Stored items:
____

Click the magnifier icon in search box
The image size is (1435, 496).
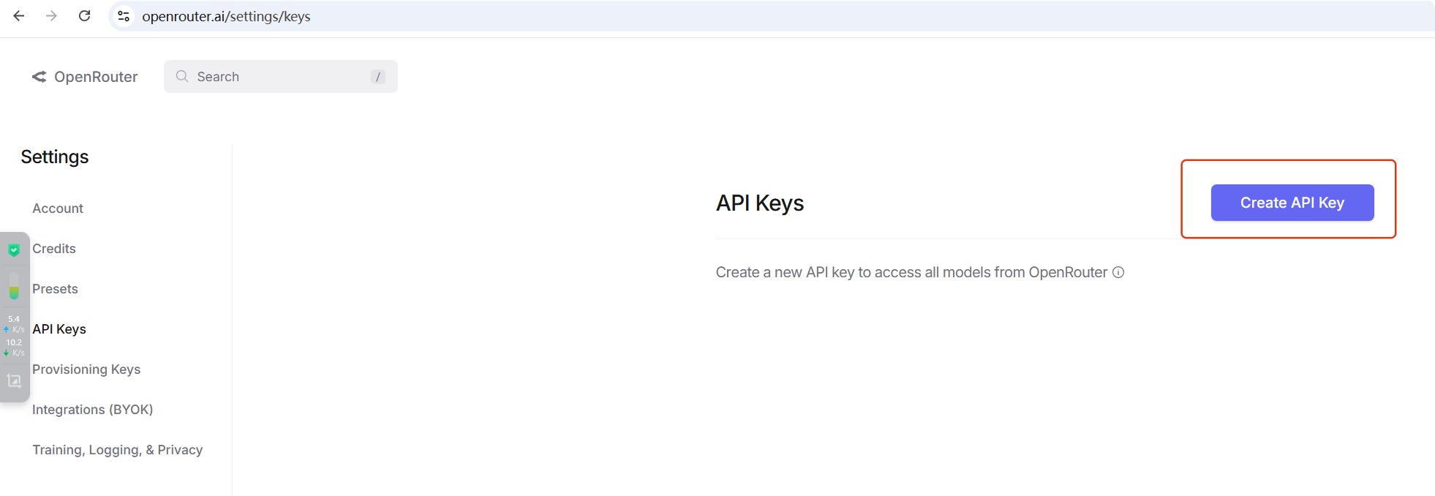click(182, 76)
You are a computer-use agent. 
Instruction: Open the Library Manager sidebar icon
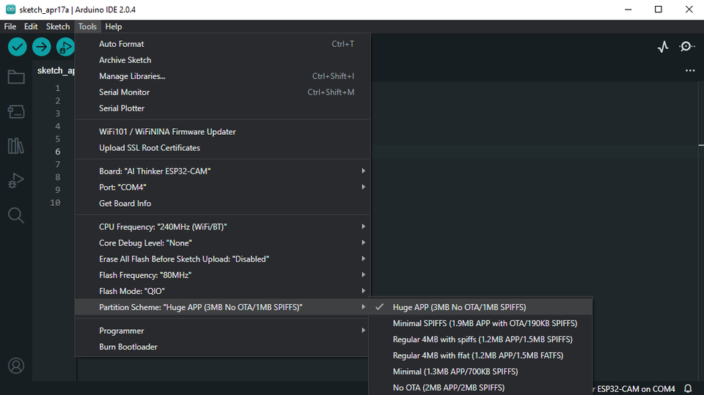[x=15, y=146]
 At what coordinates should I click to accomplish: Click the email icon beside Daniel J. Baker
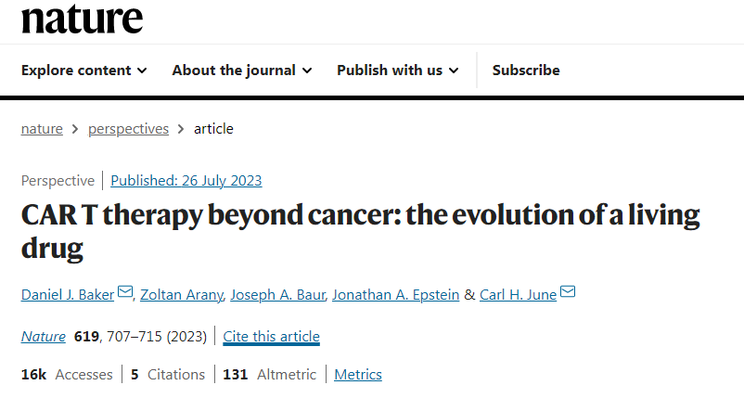[126, 293]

____

• WHAT IS REQUIRED:
Each line from the one containing "You are a computer-use agent." to the final line of the data must be printed exactly, both included, with nothing else and no pictures.

• EXERCISE RESULT:
You are a computer-use agent. 
Instruction: Open the Library Manager sidebar icon
[x=15, y=146]
 At what coordinates should I click to accomplish: Click the email icon beside Daniel J. Baker
[126, 293]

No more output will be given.